No one knows exactly what is behind the gun-buying craze
Not a mystery, of course, if you had bothered to tune into their sister network, Fox. Here are a few enlightening clips:
Fair enough, Second Amendment rights are at stake, many believe. Right? It is, after all, one of the few Constitutional rights still standing after the Darth Cheney years. And you never know when you might need an assault rifle or a militia in these times of thousands of hard core banking criminals roaming the country.
The WSJ goes on to report:
But it's also clear that part of the gun-buying rally is driven by people like Mr. Chambers who are buying weapons the way others invest in a hot stock. The buying is pumping up prices.
So we have a buying frenzy, driven by a fear being pushed by the media. Now, what does that remind you of?
It reminds me of the time I was staying in London for a few months in 2004 just as average house prices were nearing 7 times the average earnings. Almost every single channel was
filled with shows called things like, "Location, Location, Location" or "Property Ladder." Fear was the primary tool used in these programs to push property speculation -- fear of being left off the property ladder, fear of having to work for a living, fear of not making an apparently guaranteed, riskless fortune like your property speculating neighbor, whose 'property portfolio' probably included properties in then 'booming' markets like Spain (now crashing), Bulgaria (ditto), Estonia (ditto) and Latvia (ditto).
British buyers, of course, terrified of being left off the property ladder, were lining up for 120% mortgages at Bradford and Bingley (now dead) and Northern Rock (also dead, of the state owned zombie variety).
Back to the feverish speculation in that AK-47 pyramid:
Bert Collins, an Atlanta commercial real-estate manager, recently bought two AR-15 rifles for about $1,600 each.
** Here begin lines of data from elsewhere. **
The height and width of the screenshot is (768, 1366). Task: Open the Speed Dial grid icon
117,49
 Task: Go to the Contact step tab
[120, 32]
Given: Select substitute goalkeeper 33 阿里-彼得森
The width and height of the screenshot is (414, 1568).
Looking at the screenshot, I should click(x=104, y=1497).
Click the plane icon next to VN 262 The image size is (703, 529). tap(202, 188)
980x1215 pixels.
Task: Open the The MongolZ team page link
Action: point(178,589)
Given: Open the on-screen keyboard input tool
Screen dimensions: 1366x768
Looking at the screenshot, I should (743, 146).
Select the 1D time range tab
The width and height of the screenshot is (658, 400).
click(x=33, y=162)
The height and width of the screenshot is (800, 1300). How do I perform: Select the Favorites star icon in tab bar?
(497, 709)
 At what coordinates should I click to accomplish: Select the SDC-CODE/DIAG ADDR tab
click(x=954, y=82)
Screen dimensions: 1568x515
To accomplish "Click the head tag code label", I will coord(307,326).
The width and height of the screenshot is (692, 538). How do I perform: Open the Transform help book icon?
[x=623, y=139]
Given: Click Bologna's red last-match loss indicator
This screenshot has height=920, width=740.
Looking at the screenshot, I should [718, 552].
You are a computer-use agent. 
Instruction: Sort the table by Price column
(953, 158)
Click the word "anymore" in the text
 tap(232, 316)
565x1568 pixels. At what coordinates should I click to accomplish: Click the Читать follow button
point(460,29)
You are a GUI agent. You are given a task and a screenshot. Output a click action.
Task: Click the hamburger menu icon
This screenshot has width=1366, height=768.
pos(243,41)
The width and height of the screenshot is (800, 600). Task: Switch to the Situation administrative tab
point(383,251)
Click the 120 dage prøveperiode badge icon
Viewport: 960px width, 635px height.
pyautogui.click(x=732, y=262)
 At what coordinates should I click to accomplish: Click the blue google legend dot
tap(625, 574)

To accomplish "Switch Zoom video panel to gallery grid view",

He's keeping one in its box, untouched, with the hope of selling it at a profit should Congress re-enact the law, which expired in 2004. "It's certainly a better investment than my 401(k) has performed," Mr. Collins said.
Note how saving for retirement and speculation are now considered one and the same. Mr. Collins' 401(k) performed so badly, of course, because his pension fund manager was part of the passive pool of ponzis called pension funds that bought the CDOs collateralized by our own property bubble scheme! We were smoking our own belly button lint.
It was a ponzi inside a ponzi scheme built atop a pyramid fraud.
And now we have nothing left but to flip some AK-47s.
Or, for those with less money to 'invest' . . . bullets.
Bubba Sanders, owner of Bullseye Supply LLC, in Brandon, Miss., said he has "a number of doctor clients whose financial advisers have told them to invest in ammunition. Beats the hell out of money markets and CDs. You can double your investment in ammunition in a year."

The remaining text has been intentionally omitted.